By agreement, the parties waived jury trial and submitted the case to the *60court on the pleadings, deposition of Joseph Kreckel taken before the court on March 18, 1968, and written briefs. Thus presented, it is the duty of the court to render verdict upon which judgment may be entered and execution made. Although not so required at this procedural stage, it is felt that it might benefit counsel in the ultimate and speedy disposition of this matter if the court made known its reasoning to sustain its finding in the nature of a “directed verdict”.

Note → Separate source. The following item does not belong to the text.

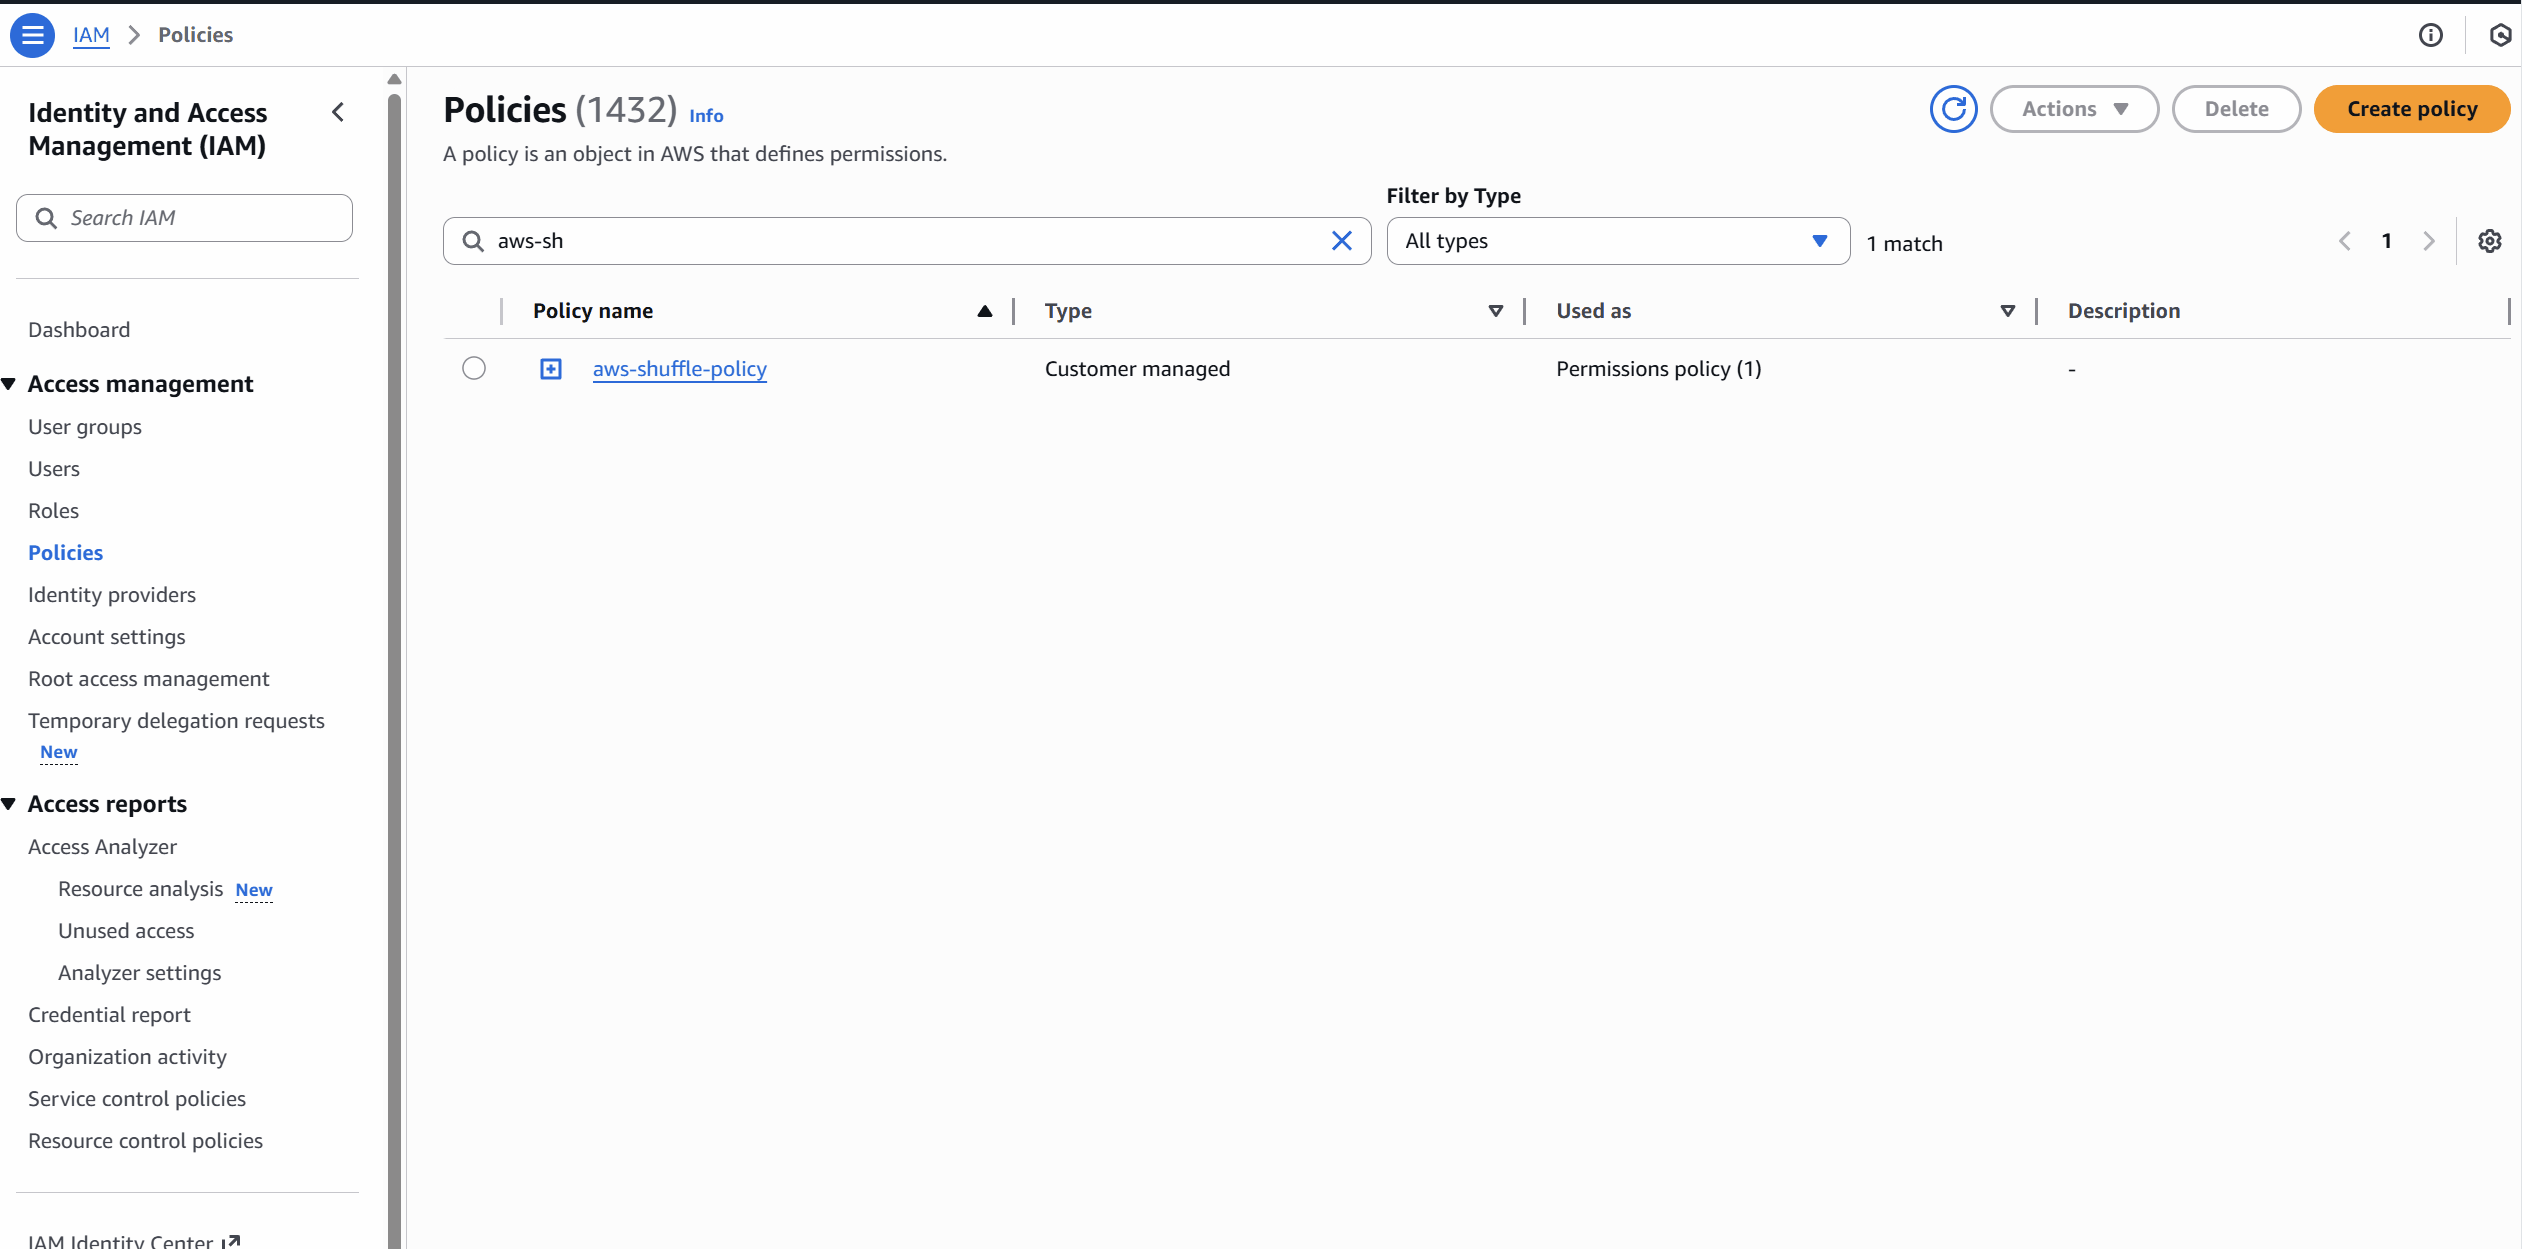The height and width of the screenshot is (1249, 2522).
Task: Navigate to Roles in the sidebar
Action: coord(53,511)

By the express and clear terms of defendant, Coal Operators Casualty Company’s (Coal) policy, the estate of the named insured, Thomas G. DeLullo, is entitled to receive benefits under the terms of the automobile liability insurance policy issued by Coal where the named insured, Thomas G. DeLullo, sustained fatal injuries while his vehicle was being operated by Joseph Kreckel, with the permission of Thomas G. De-Lullo. In support of this, we generally accept the authorities set forth in plaintiff’s brief in which distinction is noted between “named insured” and “insured” in the various policies considered in the cases cited. Joseph Kreckel was an “insured” under Item III (a) as well as under Item I, Bodily Injury Coverage.

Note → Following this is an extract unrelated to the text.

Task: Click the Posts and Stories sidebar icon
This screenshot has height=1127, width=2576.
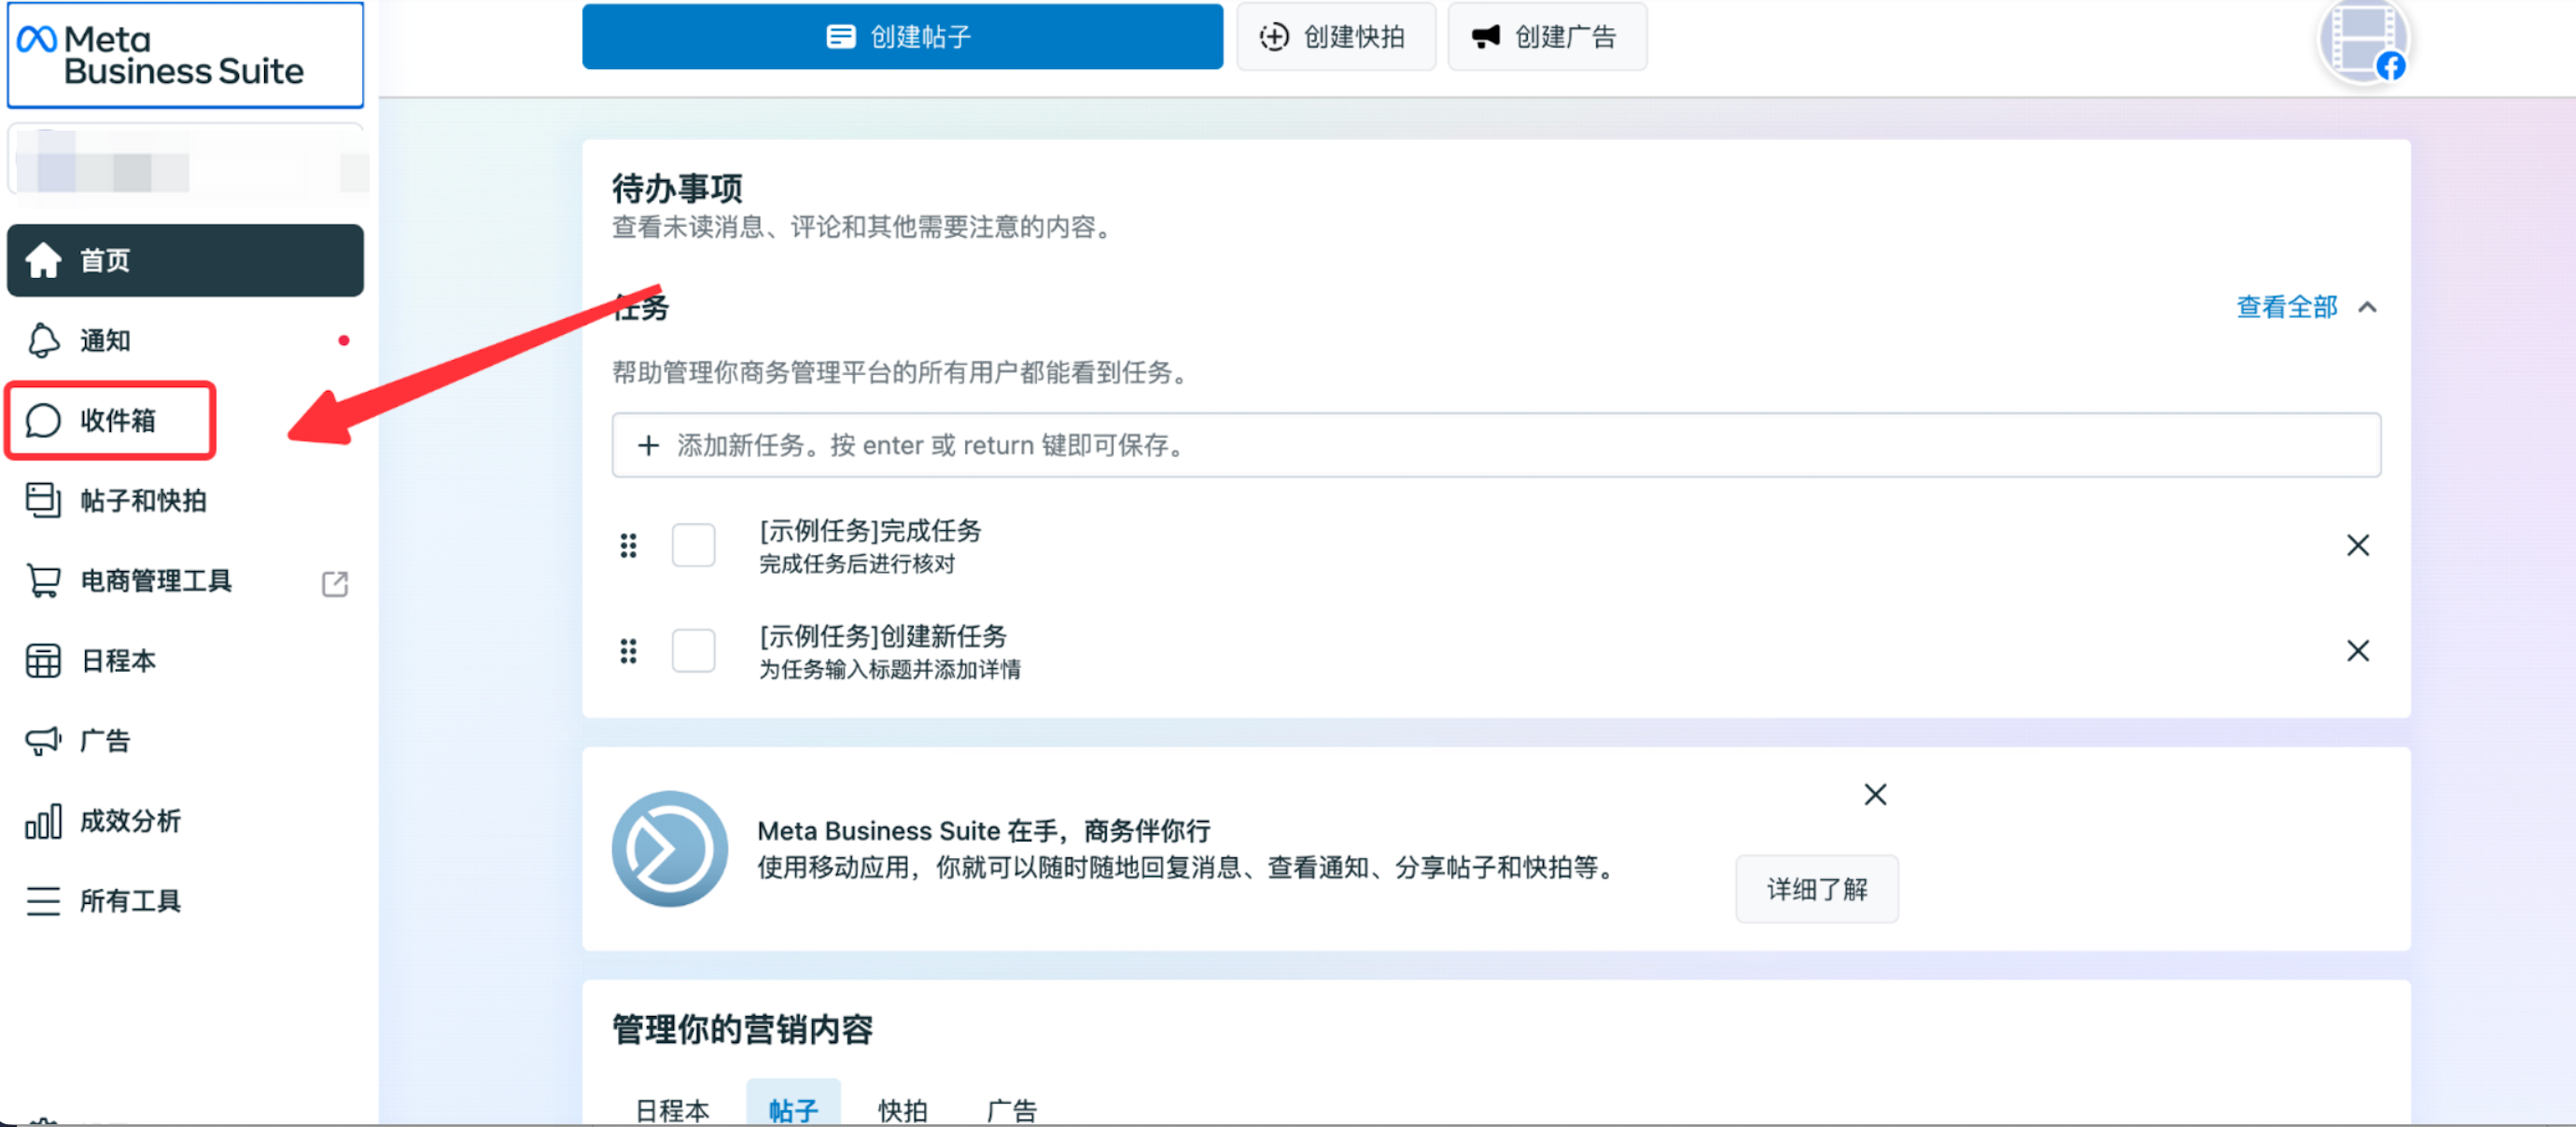Action: pos(43,501)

With respect to the function of the court to determine the liability of the two defendant insurance companies as to each other, regrettably we feel bound by Speier et ux. v. Ayling, 158 Pa. Superior Ct. 404 (1946), and not by Fox v. Balodis, 33 D. & C. 2d 733, as in the latter case section 1401 of The Vehicle Code of April 29, 1959, P. L. 58 (Financial Responsibility Act), was directly involved, which is not true in the instant case. Thus, although for all practical purposes it appears to be a mere matter of semantics, in accordance with Speier it is our duty to determine the liability of each defendant carrier.

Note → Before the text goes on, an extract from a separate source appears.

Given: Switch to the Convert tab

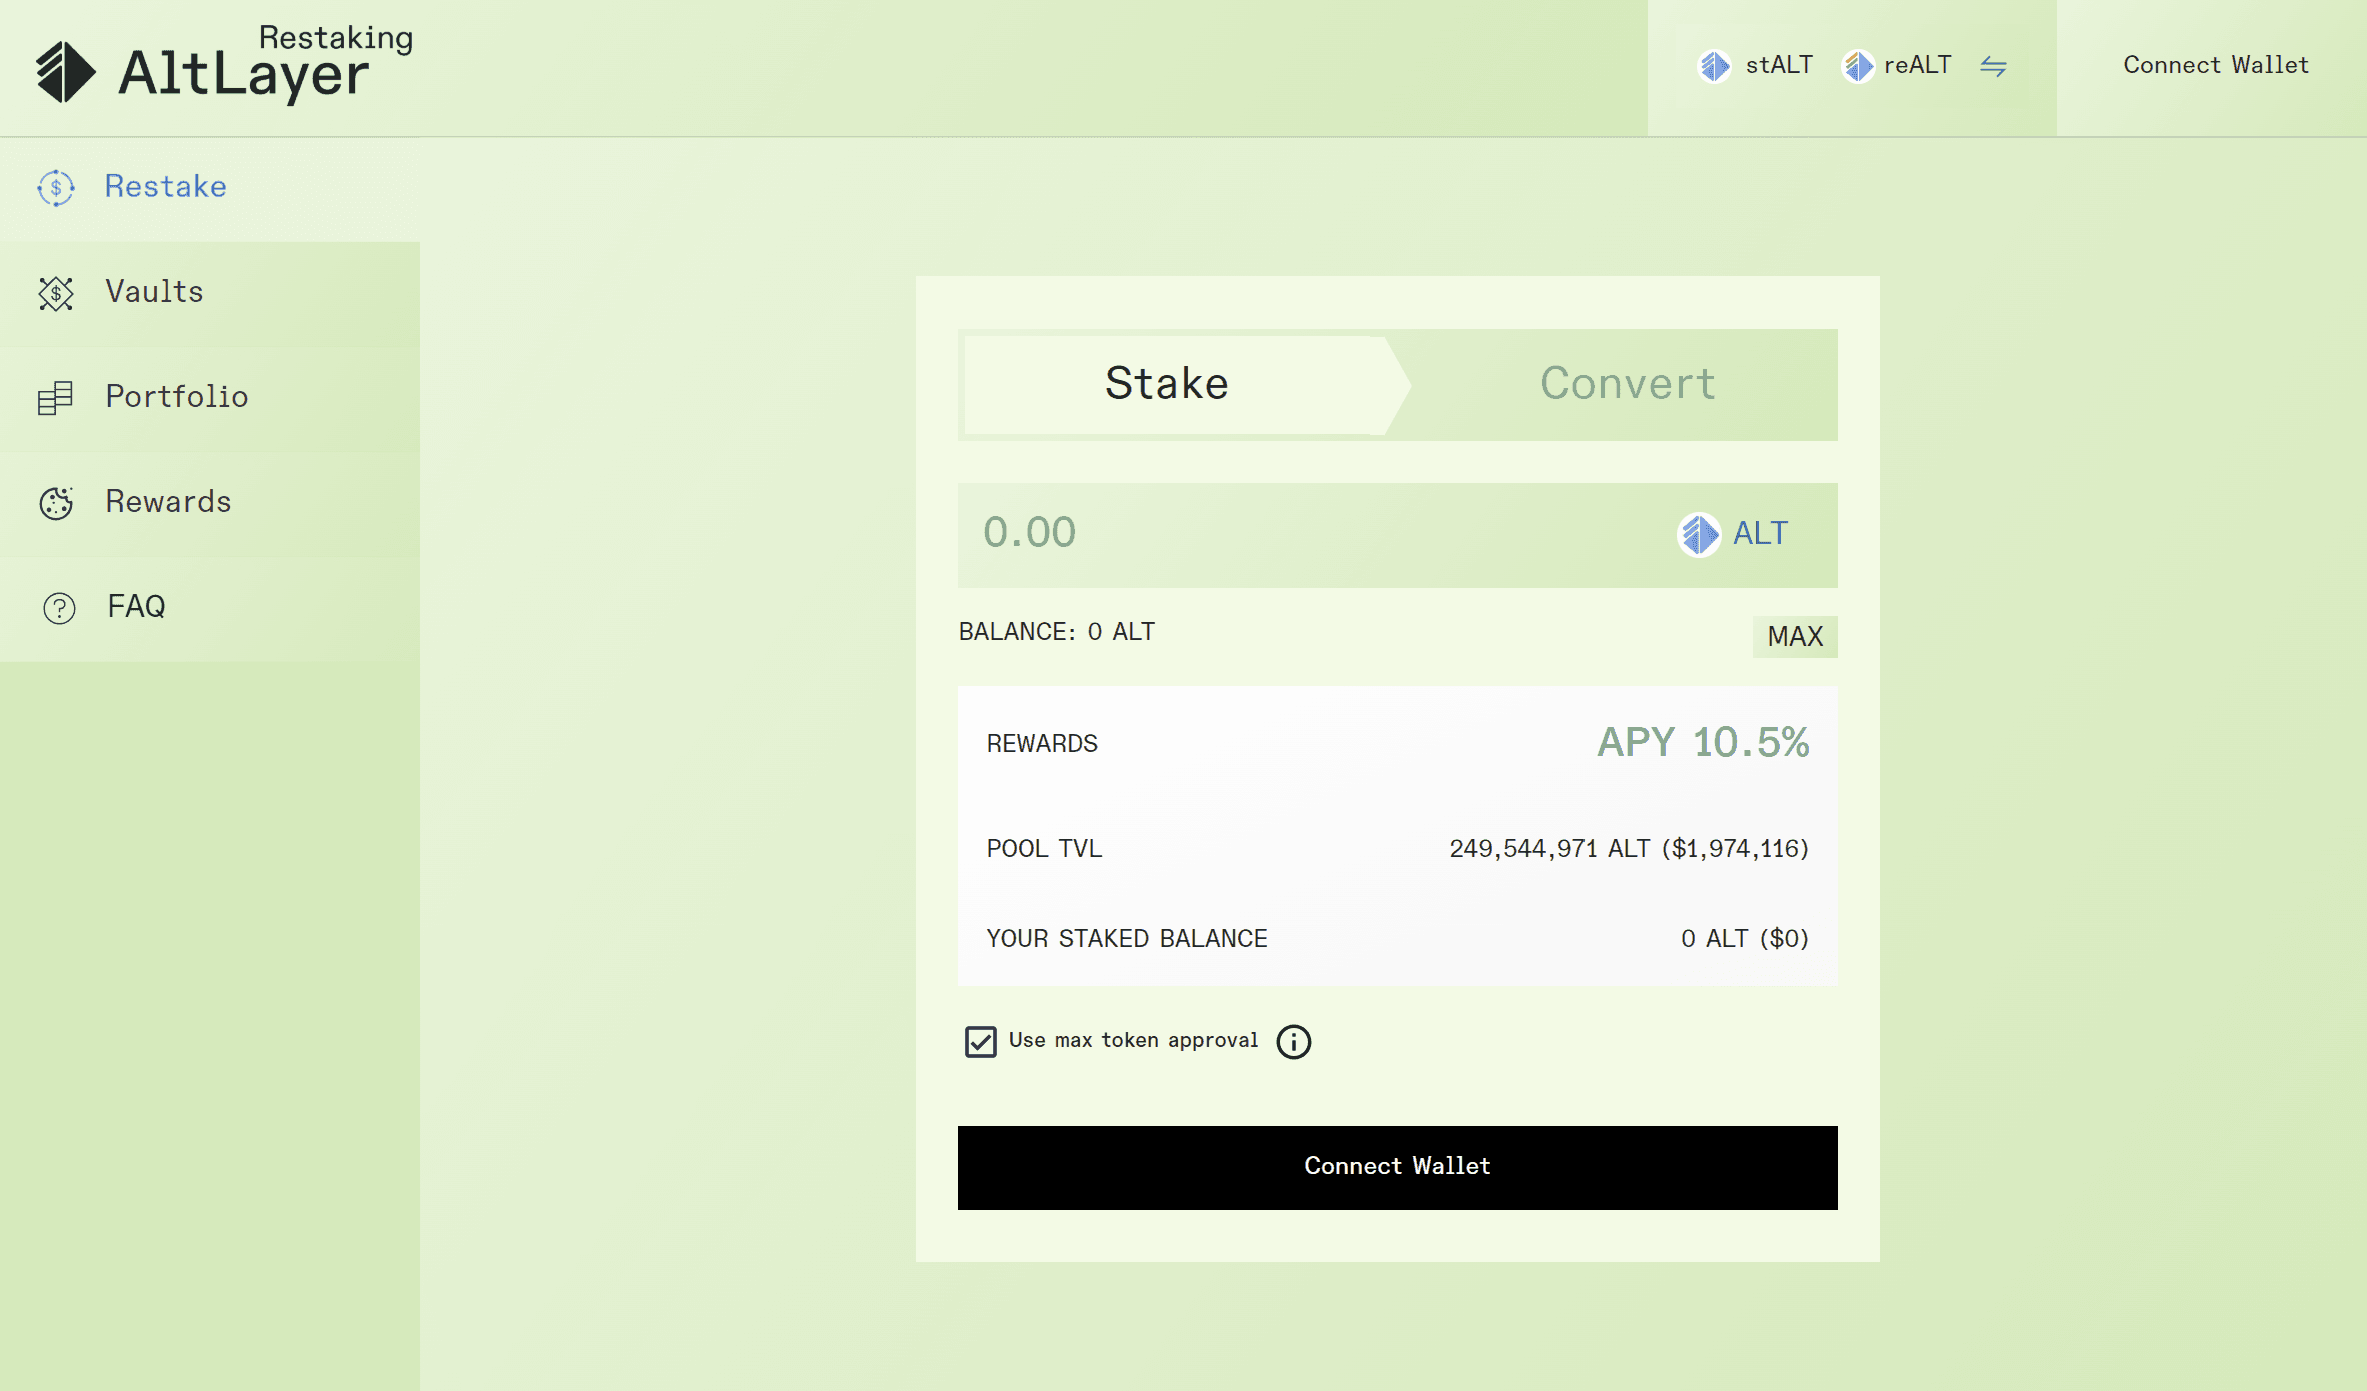Looking at the screenshot, I should point(1627,384).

The policy of Erie Insurance Exchange (Erie) containing the “excess” coverage clause does not come into *61operation until Coal’s policy has been exhausted as other “valid and collectable insurance”: Grasberger v. Liebert & Obert, Inc., 335 Pa. 491 (1939). Defendant Coal, accepting this general rule,contends that Erie is not entitled to the policy defense of “excess coverage”, as it took charge of the defense of Kreckel and in support thereof cites Malley v. American Indemnity Company, 297 Pa. 216 (1929), and Perkoski v. Wilson, 371 Pa. 553 (1952). We distinguish the latter two cases for the reason that in both the lack of “good conscience” of the insurer was its failure to adequately inform or protect its own insured to the insured’s financial detriment. Based on the facts of those cases, the principle relied upon by defendant Coal does not extend to the benefit of Coal in this case.
Coal also denies the effectiveness of Erie’s non-waiver agreement. Although it appears to the court that the timeliness of such nonwaiver agreement is a very narrow question, by reason of rejection of Malley and Perkoski such timeliness is not controlling.
Therefore, in accordance with the foregoing, we enter the following
Order
Now, May 3, 1968, the prothonotary is directed to enter a verdict on behalf of plaintiff; Pasquale DeLullo, Administrator of the Estate of Thomas G. DeLullo, Deceased v. defendant Coal Operators Casualty Company, a corporation, in the sum of $10,000, with interest from February 10, 1967, and one-half costs of suit in the case of Pasquale DeLullo, Administrator of the Estate of Thomas G. LeLullO’, Deceased, plaintiff v. Joseph Kreckel, defendant, to May term, 1966, no. .154, Court of Common Pleas of Elk County, Pa., and one-half costs of suit to the within term and number and against defendant Erie Insurance Exchange, an unincorporated association, represented by Erie Indemnity Company, a corporation, as its attorney-in-fact in the *62sum of $8,650, with interest from February 10, 1967, and one-half costs of suit in the case of Pasquale DeLullo, Administrator of the Estate of Thomas G. DeLullo, deceased, plaintiff v. Joseph Kreckel, defendant, to May term, 1966, no. 154, in Court of Common Pleas of Elk County, Pa., and one-half costs of suit to the within term and number, plus so much of the verdict against defendant Coal Operators Casualty Company in the sum of $10,000, with interest and costs thereon which is not collected from and paid by said Coal Operators Casualty Company, not to exceed $10,000, plus interest and costs.